The Hills Have Eyes (1977) Directed by Wes Craven. With John Steadman, Janus Blythe, Dee Wallace, Suzie Lanier-Bramlett and Martin Speer.
Wes Craven’s original exploitation offering, The Hills Have Eyes (it now has sequels and a remake and a sequel to a remake) is an American horror story about a vacationing family whose car breaks down in the hostile Nevada desert. Craven also penned the script, in which the group are forced into a survival fight against hungry local cannibals.

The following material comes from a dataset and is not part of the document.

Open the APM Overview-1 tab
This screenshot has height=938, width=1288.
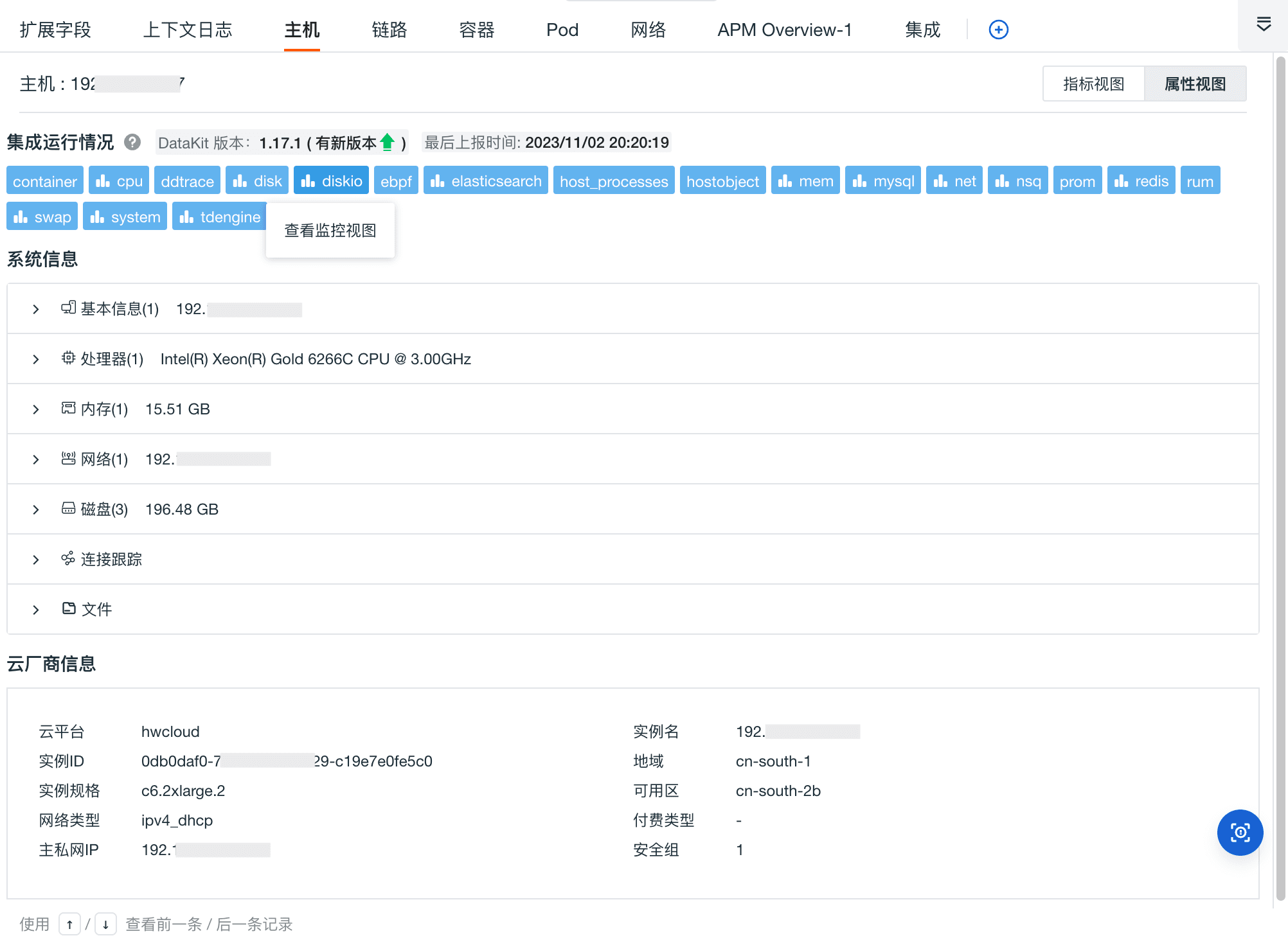coord(784,30)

As one of those anachronic people who saw Aliens before Alien, my first impression of The Hills Have Eyes ’77 isn’t helped by the fact that I saw the 2006 remake years ago. Due to limitations of age, budget and technique, the original isn’t as visually assertive as Alexandre Aja’s more cut-throat 2006 version, although the plot is identical, but with more humanisation of the cannibals, many of which are named after planets in the solar system.
Poorly aged though it sometimes is, there’s a narrative of family vs family woven into the fabric of what we see. One civilised family – one not so much – Wes Craven wants to tap into the fear of leaving our comfort zone. By design, it’s a film to make you mistrust people – to feel paranoia toward the motives and agendas of those you don’t know. With a caravan in tow, it’s cosy suburban living forced to face the wild unknown it commonly shelters from. The sanctuary of the family unit, invaded and ripped apart like a meaningless old rag. These are the kind of crazies who give babies special treatment on account of their potential delight to the tastebuds.

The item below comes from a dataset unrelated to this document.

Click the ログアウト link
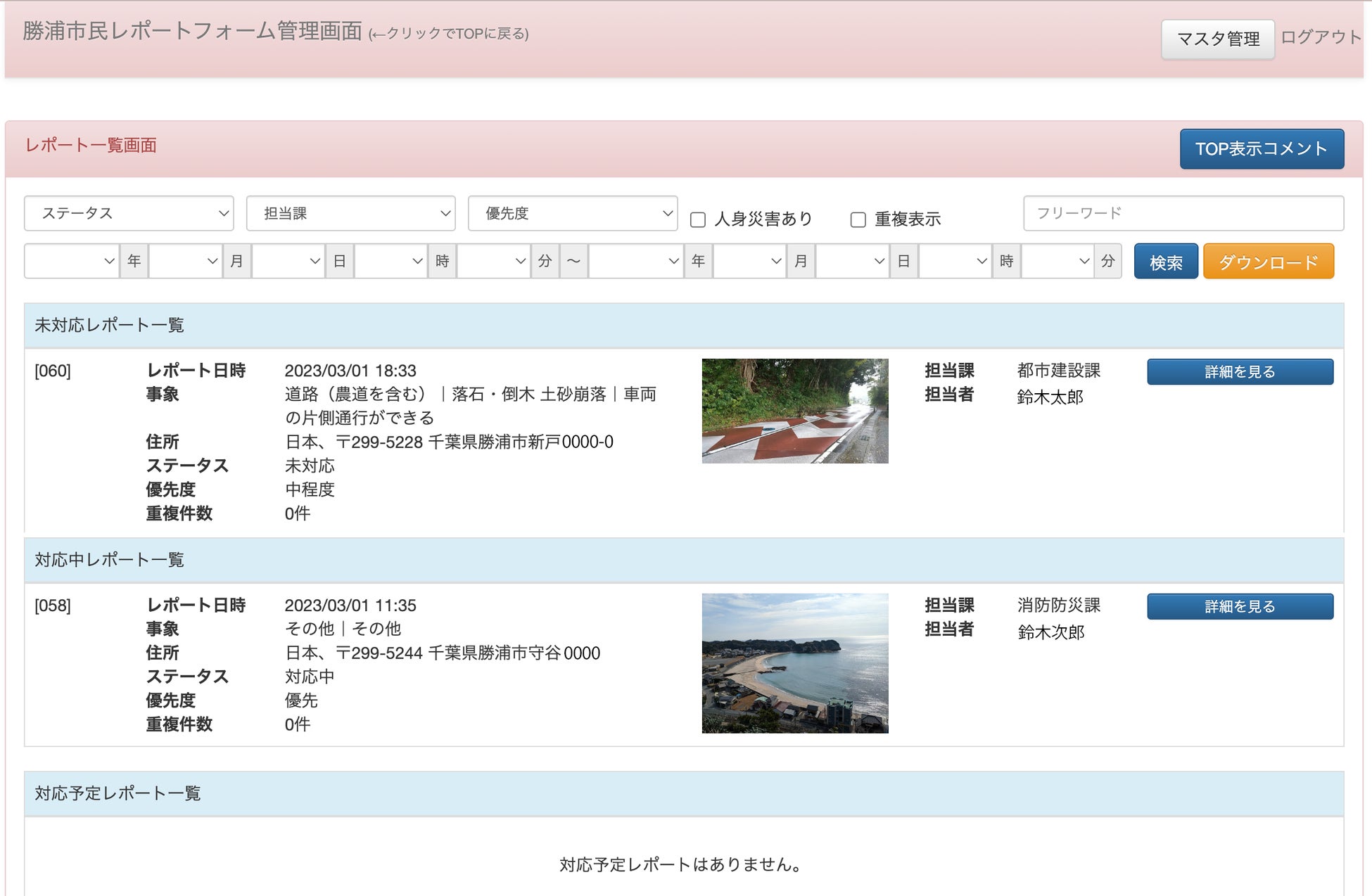Screen dimensions: 1372x896 tap(1320, 37)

Though I confess to being repelled by the sight of a massive spider and an angry rattlesnake (I’m a wuss), as a horror film in 2018, The Hill Have Eyes is unlikely to shock, surprise or upset anyone versed in the genre, yet it remains a soft recommendation for anyone doing their homework. Over time, it’s the little flaws that can be the most damaging – one prolonged close-up reveals a facial makeup prosthetic not sufficiently glued down. Sacrilegious as it might be, I regret to admit I found the remake a more compelling piece of entertainment. Be that as it may, Craven builds and maintains an unsettling tone that’s effectiveness is only obstructed by the fact that its orignal elements have suffered a dilution of their shock value.